Un árbol
se paró tan contundentemente frente a mis ojos que fue prácticamente inevitable
no pensar en la plaza. Las plazas. La plaza que lleva tu nombre.
Me pregunté, entonces, quién habrá sido el absurdo que pensó,
alguna vez, que ponerle a las plazas nombres de mártires, inmaculados héroes de
la nación, guerras, presidentes o bohemios era una opción inteligente. Todos aquellos
que fuimos primer beso de delantal arrugado a la salida del colegio sabemos que
las plazas (y también los parques, mismo embrión de esa gestación) llevan
nombres propios, sin apellido, claro, porque no es necesario. Si tan sólo con
el nombre alcanzamos el rostro, y basta tan sólo ese rostro para pensar en esa
plaza. Con los años, las plazas se convierten en esquinas, las esquinas en
estaciones de subte, y las estaciones de subte en asfaltos. Calles, veredas,
avenidas. Buenos Aires es un mar de rostros que nunca conoceré pero que todos
pensamos, con la nostalgia porteña, única del que es de acá.
Un árbol
se paró tan contundentemente frente a mis ojos que tu plaza se hizo presente en
mi memoria y en la calle. La calle se hizo plaza, y la plaza, tu plaza, buscó
un nombre colectivamente aceptado que no recordé, que no recuerdo y que,
pensándolo bien, tampoco pretendo recordar…de todas formas ya es tuya.
El
banco, el pasto, los chicos. El arenero, los juegos, los gritos. El sol de tres
de la tarde rayó las hamacas, y los chicos corrían viciados por el crujido de
sus suelas contra el piso, las piedritas naranjas. La calesita giraba, pesada
de pasado, y el aire se hizo todo olor a garrapiñadas, dulce, tan dulce como
vos regalándomelas. Tenés doce años. ¿Lo pienso o lo digo? Me río. Te reís. Y
no te das cuenta de que ese aire es todo vos, con el olor, con el sol, con las
piedritas. Sos todo vos en las corridas infantiles, y esas suelas desgastadas
tendrán siempre un poco de plaza, un poco de vos y un poco de mí, de esto que
fuimos mientras éramos eternos. Fue eterno y es eterno. Sos plaza, hamaca, sol,
rayón, grito, juego, bocina, avenida, asfalto. Sos el empedrado debajo de ese
asfalto. Siempre lo serás y no te das cuenta. No nos damos cuenta.

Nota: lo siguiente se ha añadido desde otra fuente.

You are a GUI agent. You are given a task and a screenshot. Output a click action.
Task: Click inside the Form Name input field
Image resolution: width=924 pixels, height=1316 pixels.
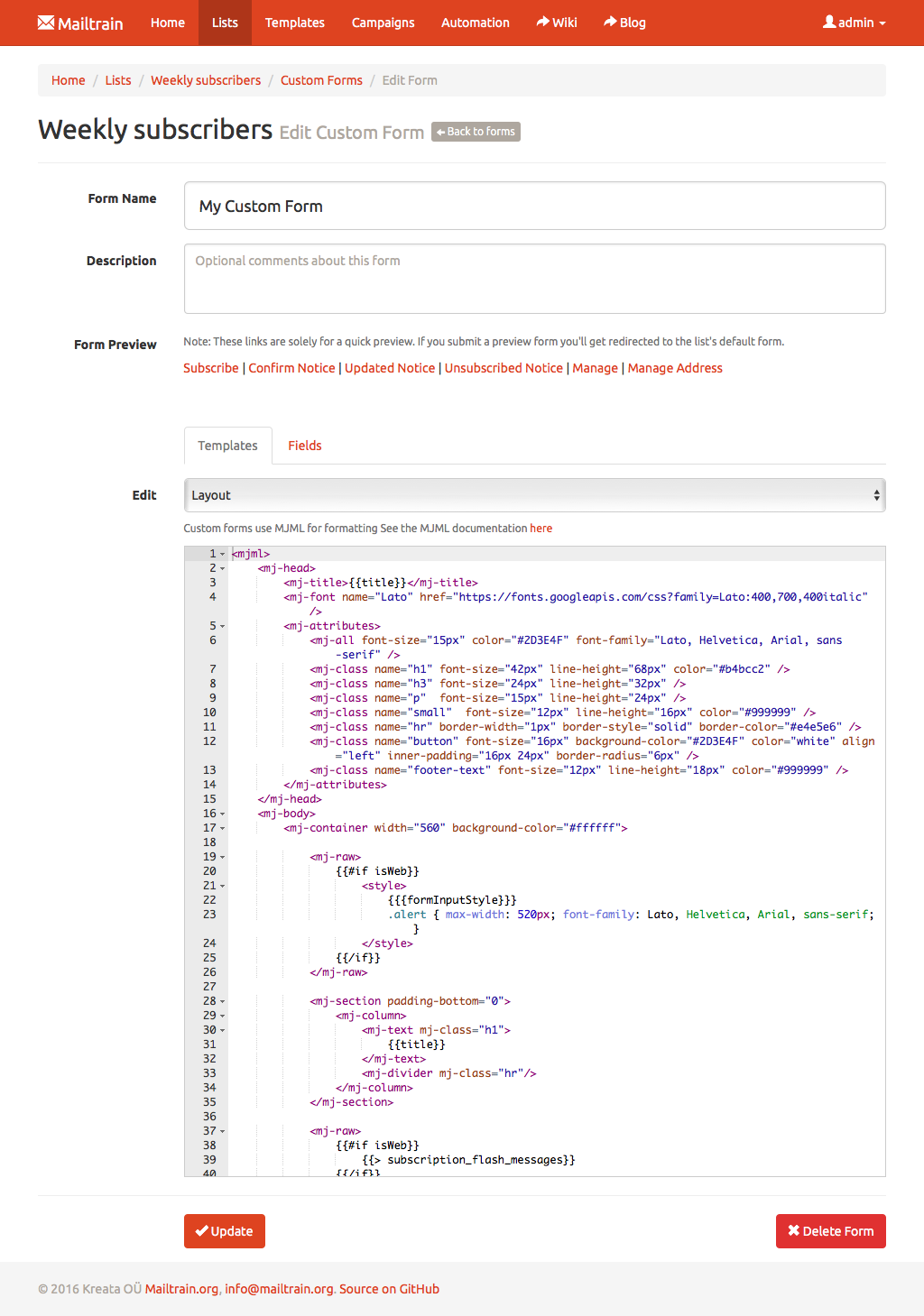tap(534, 206)

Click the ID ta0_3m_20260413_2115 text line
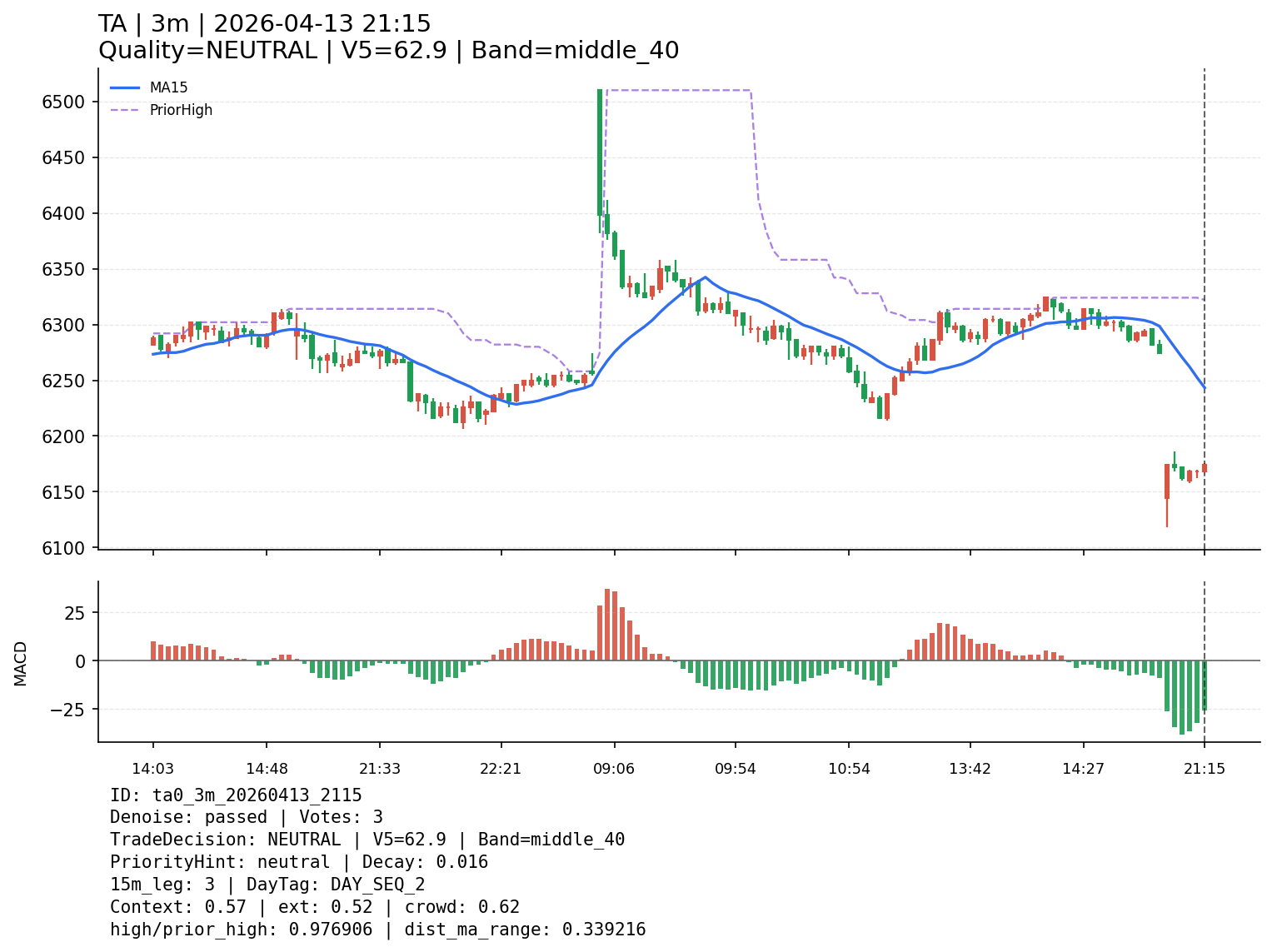[236, 795]
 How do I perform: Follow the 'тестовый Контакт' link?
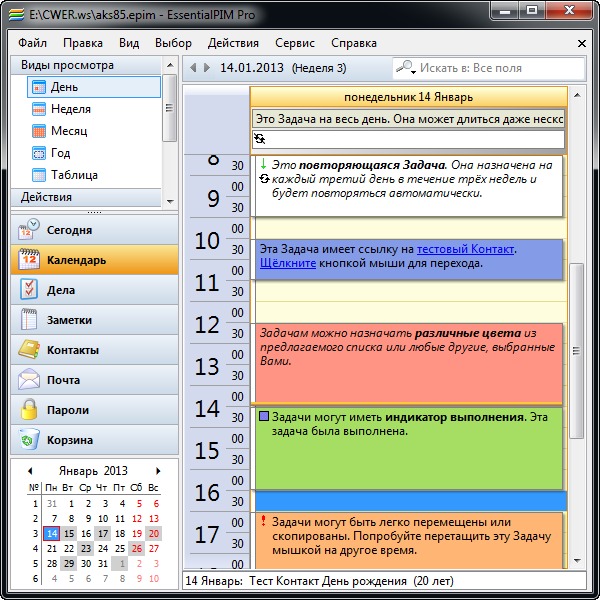pos(465,248)
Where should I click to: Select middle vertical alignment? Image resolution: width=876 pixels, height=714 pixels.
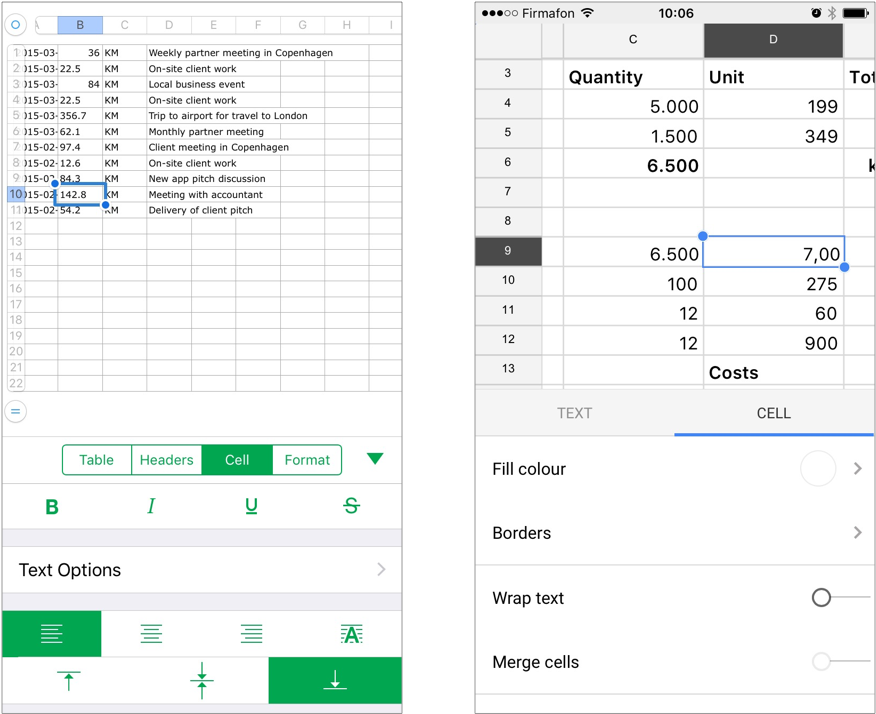coord(201,679)
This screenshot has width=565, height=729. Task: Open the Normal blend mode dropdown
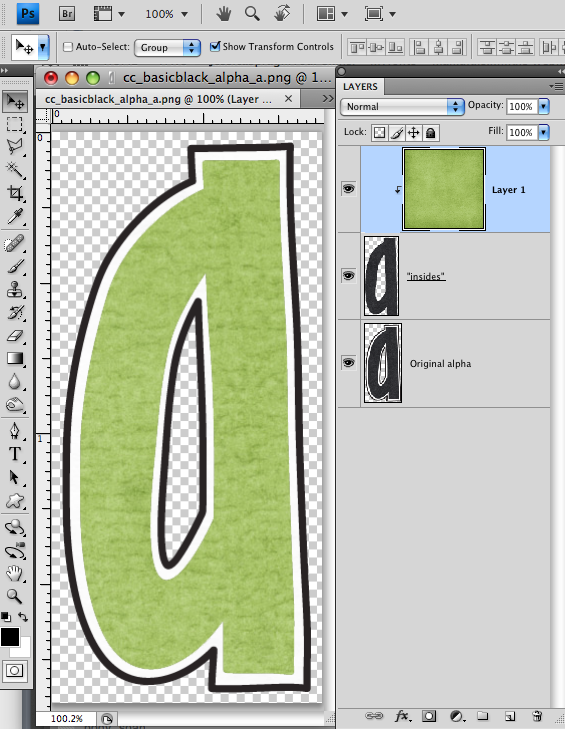[402, 106]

Un árbol se paró tan contundentemente frente a mis
ojos que tu plaza se hizo presente, y la doblé. La doblé en cuatro. La gente me
miró doblar nuestra plaza, puso cara de asco y les dije que no es nuestra, que
es sólo tuya, tu plaza, pero no me escucharon y siguieron caminando. Caminan, ¿no
te molesta? No. Evidentemente no. Pero es tu plaza, no la mía. Así que trago el
sin sabor de mis ganas de guardarla en mi bolsillo, trago el aire que ya emana
ese olor, la dulzura, lo trago. La suelto. Se abre. Y la gente ya no camina. Se
estira la plaza, se alarga, como si se desperezara y Corrientes es plaza. La
gente no camina, para y corre. Corre a tu plaza, y yo los dejo. Dejo que se
acerquen, que la miren, la toquen, la prueben. Yo los dejo y ellos me pisan, y
entran. Y me olvidan. Yo sonrío.
Un árbol se para tan contundentemente frente a mis
ojos que tu plaza se hace presente, y la doblo. Creo que jamás fue mía.